## YOUR INSTRUCTIONS
Copy out the records word for word, from their first line through the line that contains "[1050, 458]", including both ends. Leave the pictures out of your answer.

## MATERIALS PROVIDED
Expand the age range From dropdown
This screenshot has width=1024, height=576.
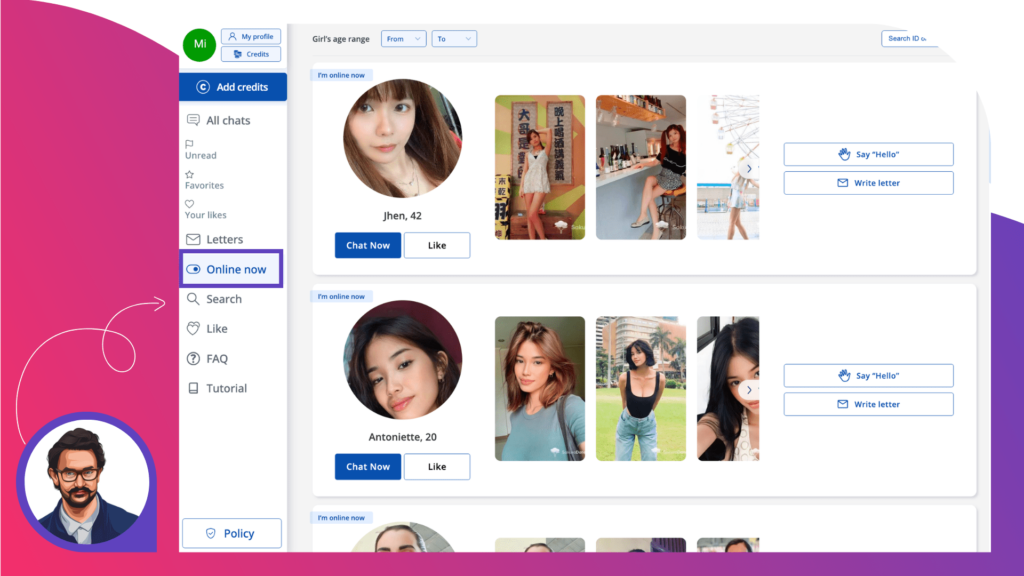404,39
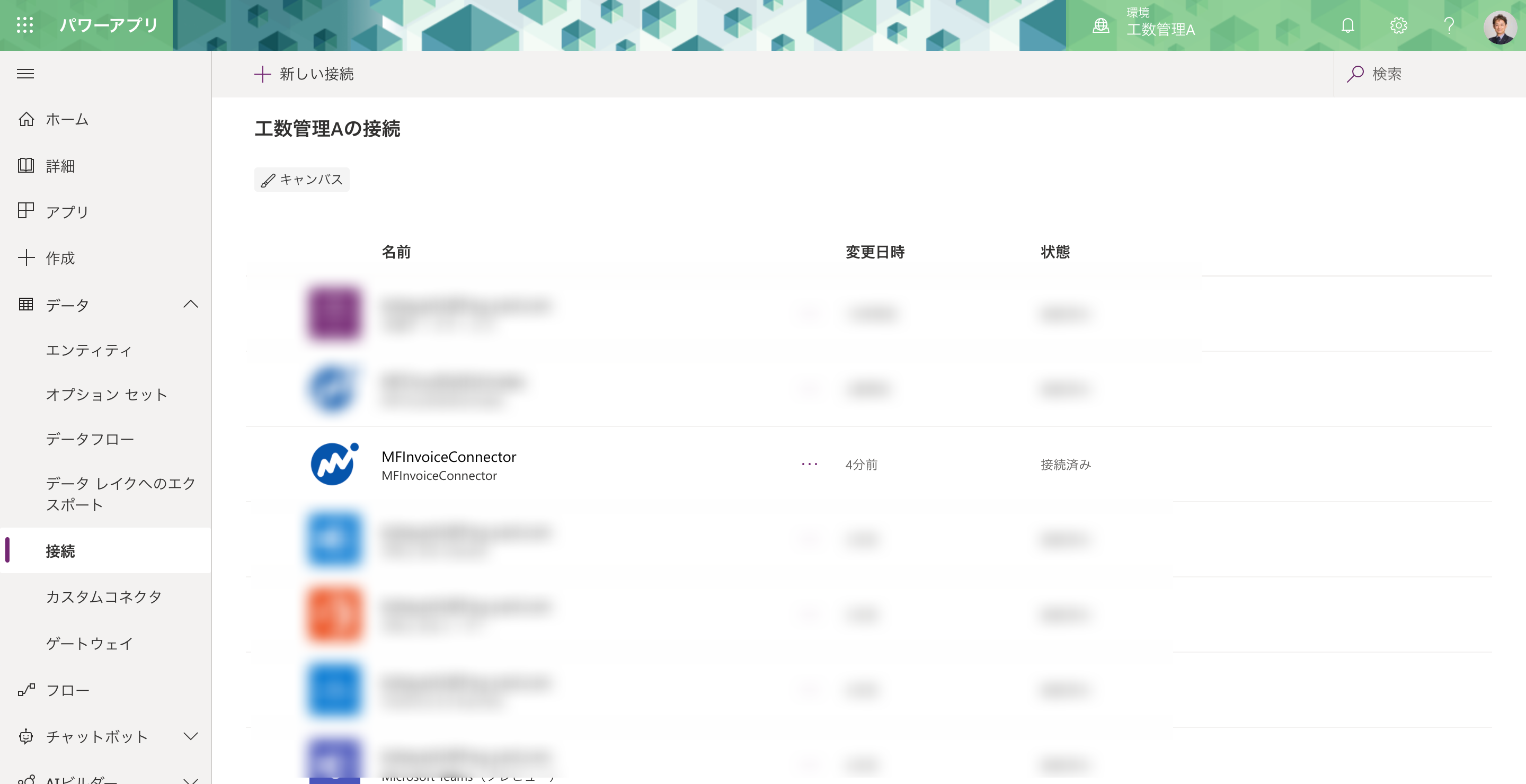The height and width of the screenshot is (784, 1526).
Task: Open settings with the gear icon
Action: coord(1398,25)
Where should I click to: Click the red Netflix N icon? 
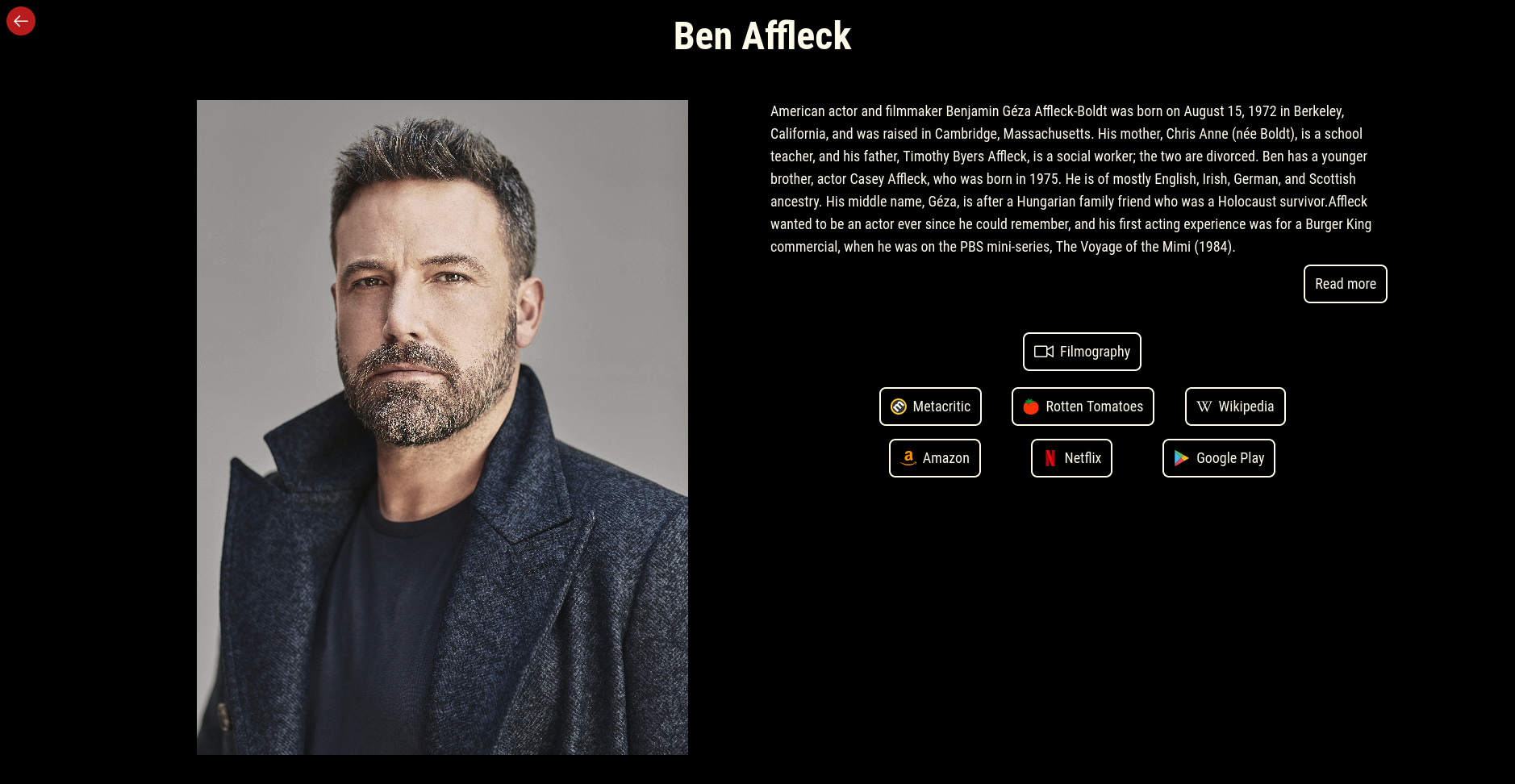[1050, 458]
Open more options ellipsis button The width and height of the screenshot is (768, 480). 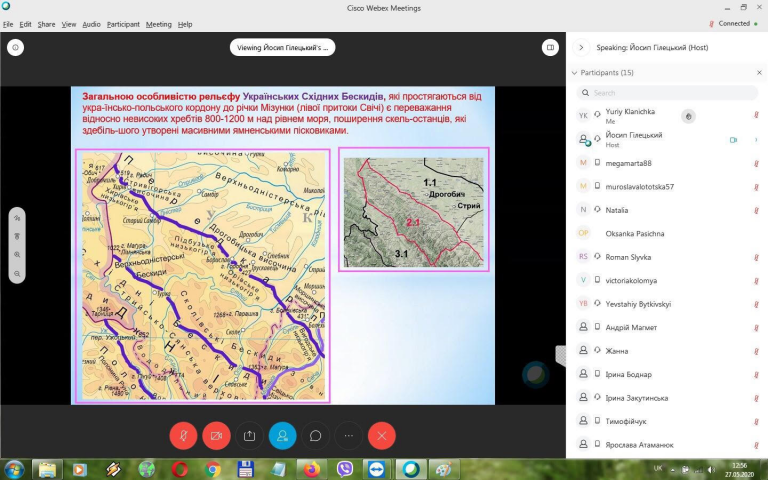(349, 435)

## CORRECT RESULT
Expand the age range From dropdown
This screenshot has width=1024, height=576.
404,39
The height and width of the screenshot is (784, 1526).
Task: Open settings with the gear icon
Action: coord(1398,25)
Where should I click to: Click the red Netflix N icon? 
[1050, 458]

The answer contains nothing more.